§ **DATASET ENTRIES**
- - -

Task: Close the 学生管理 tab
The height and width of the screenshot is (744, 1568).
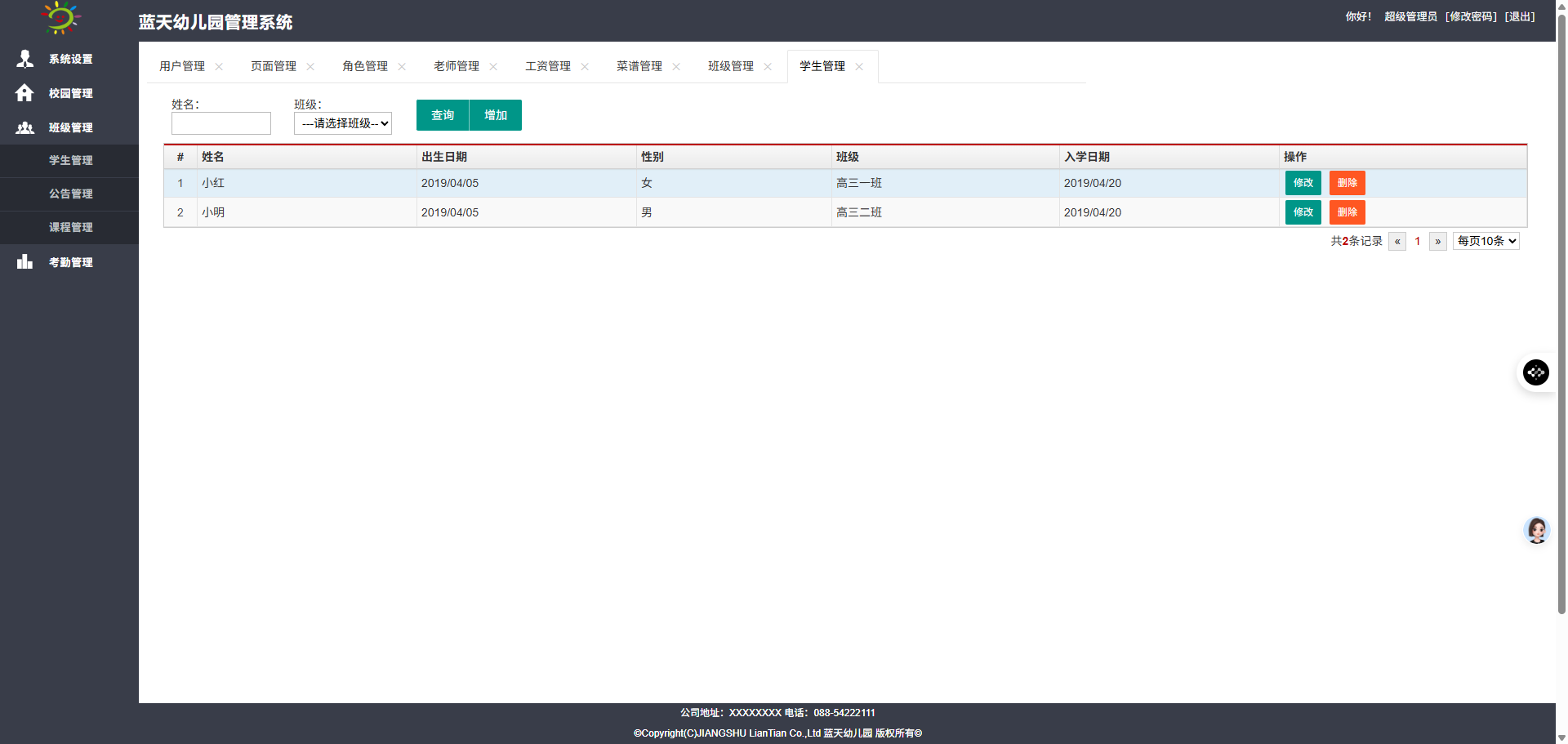Action: click(x=859, y=67)
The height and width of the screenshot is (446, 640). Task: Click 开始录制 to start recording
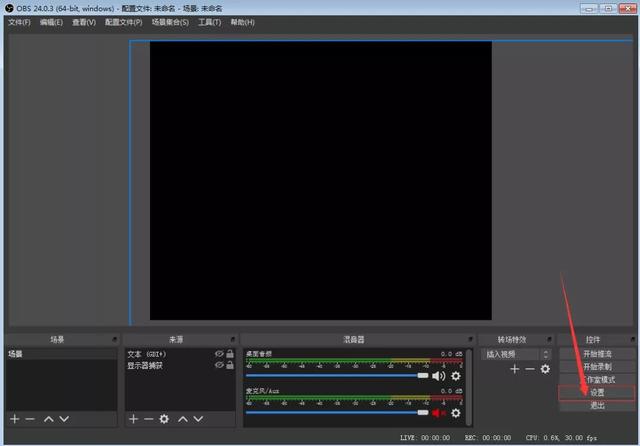tap(597, 366)
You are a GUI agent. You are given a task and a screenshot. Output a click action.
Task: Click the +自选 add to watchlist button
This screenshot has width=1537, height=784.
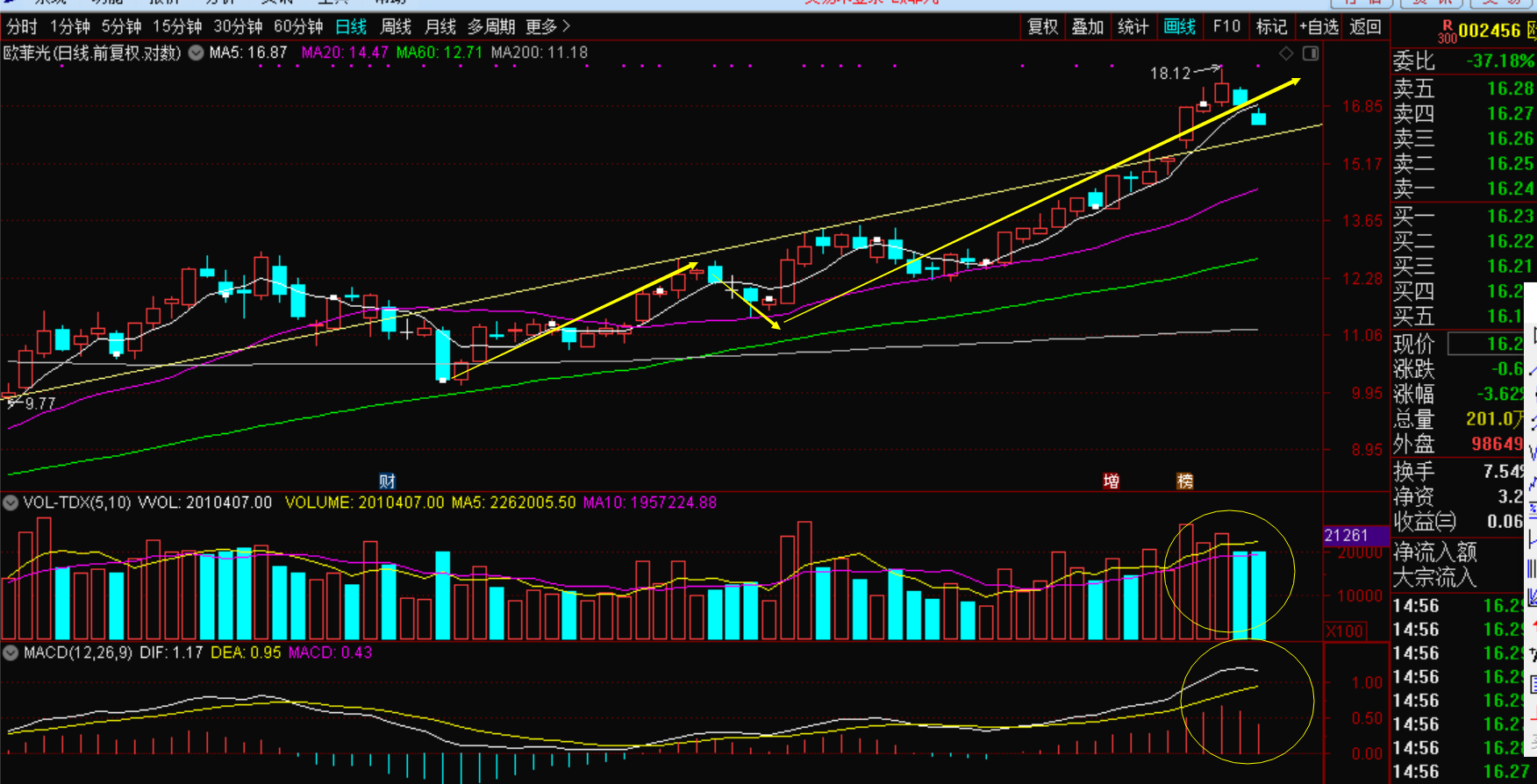pyautogui.click(x=1319, y=26)
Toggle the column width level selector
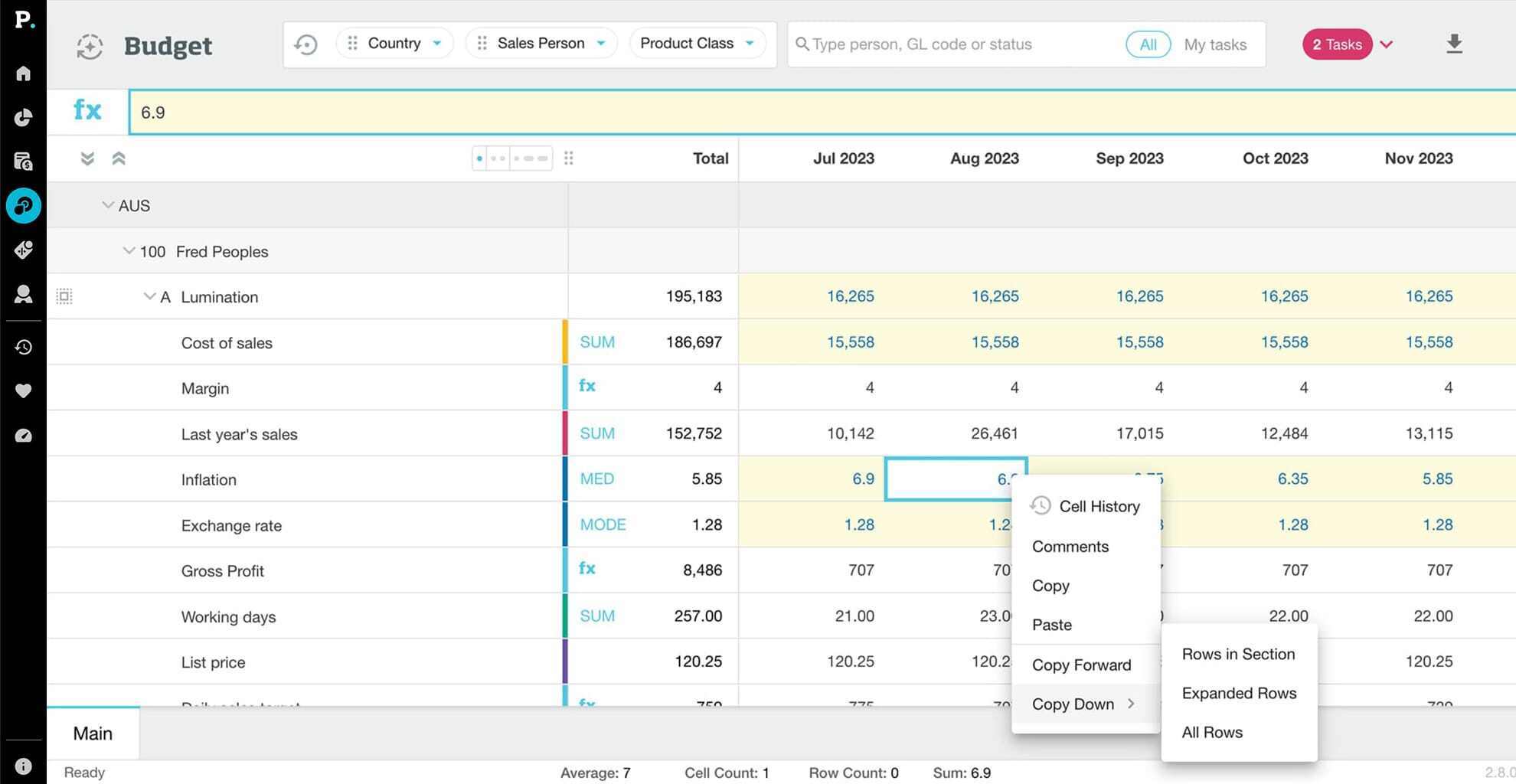The width and height of the screenshot is (1516, 784). click(x=512, y=158)
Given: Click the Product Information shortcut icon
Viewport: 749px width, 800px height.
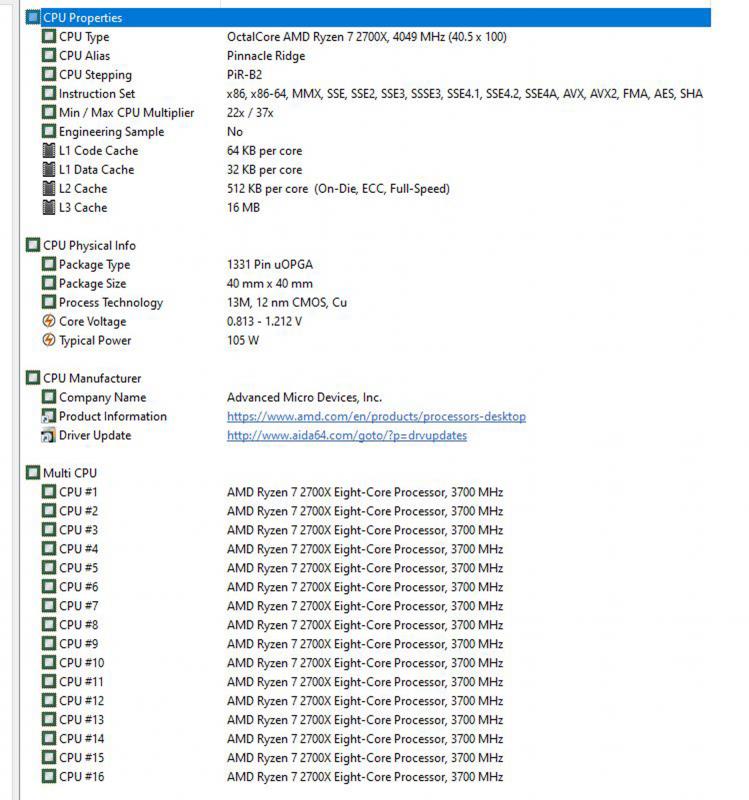Looking at the screenshot, I should [x=48, y=416].
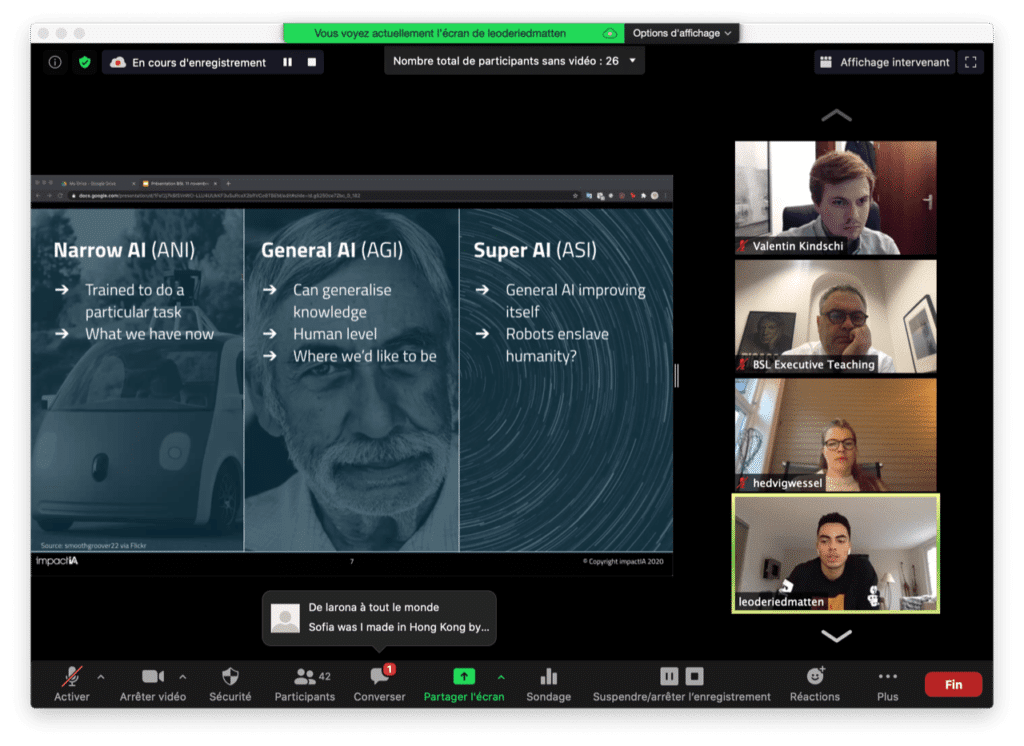Enter full screen mode

coord(969,62)
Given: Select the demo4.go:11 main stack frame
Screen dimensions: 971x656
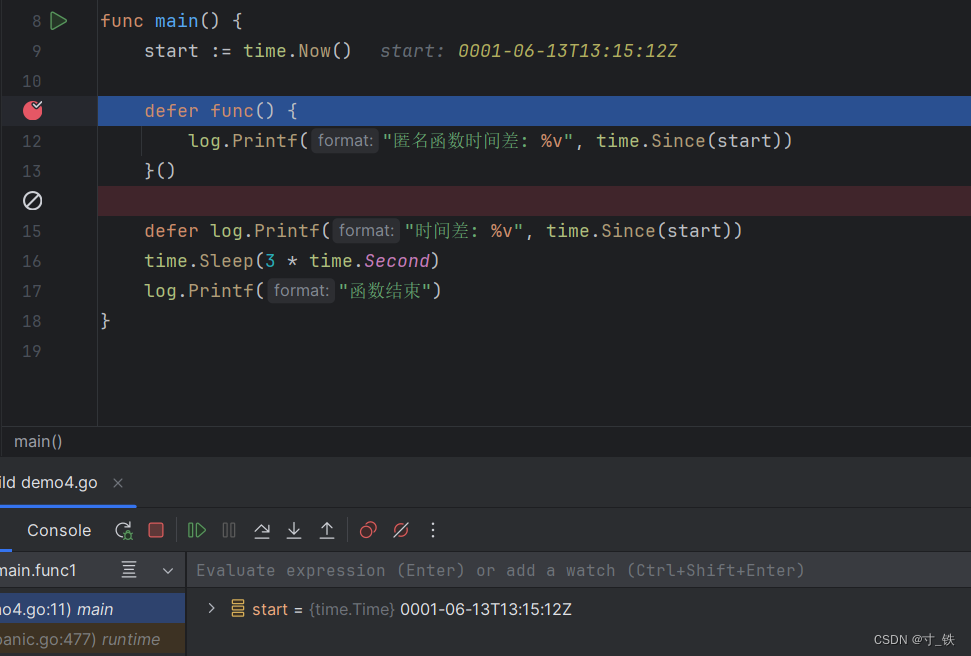Looking at the screenshot, I should 60,609.
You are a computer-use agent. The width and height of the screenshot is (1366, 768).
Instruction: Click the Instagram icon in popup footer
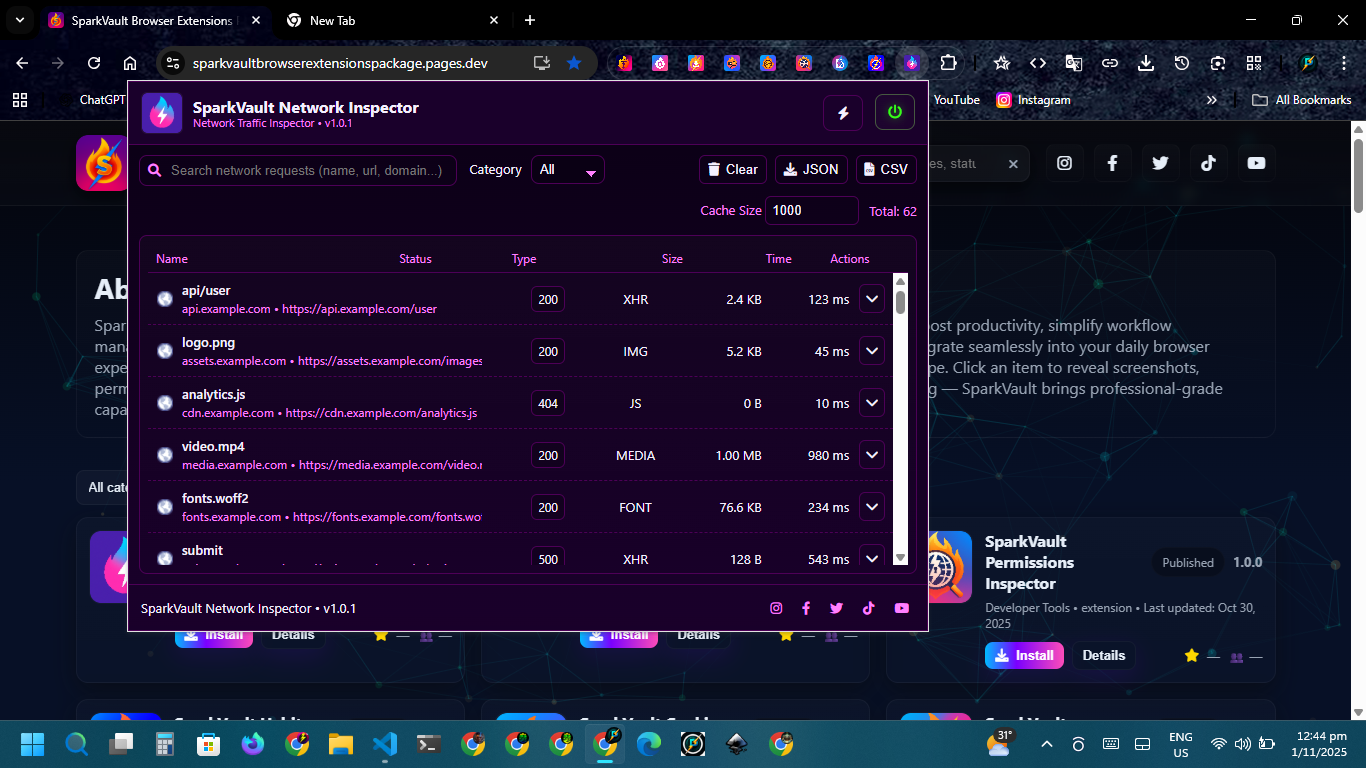776,608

- - -

§ **TASK PROMPT**
All the lines above need to be repeated exactly, with no pictures carried over.

§ **EXPECTED ANSWER**
Task: Close the 学生管理 tab
The height and width of the screenshot is (744, 1568).
Action: click(x=859, y=67)
The height and width of the screenshot is (446, 640). Task: Click 开始录制 to start recording
tap(597, 366)
You are a GUI agent. You are given a task and a screenshot. Output a click action.
Task: Click the +自选 add to watchlist button
This screenshot has width=1537, height=784.
pyautogui.click(x=1319, y=26)
Toggle the column width level selector
The width and height of the screenshot is (1516, 784). click(x=512, y=158)
Given: Click the Product Information shortcut icon
Viewport: 749px width, 800px height.
Looking at the screenshot, I should [x=48, y=416].
Enter full screen mode

coord(969,62)
Given: Select the demo4.go:11 main stack frame
Screen dimensions: 971x656
Looking at the screenshot, I should 60,609.
You are a computer-use agent. The width and height of the screenshot is (1366, 768).
Instruction: Click the Instagram icon in popup footer
776,608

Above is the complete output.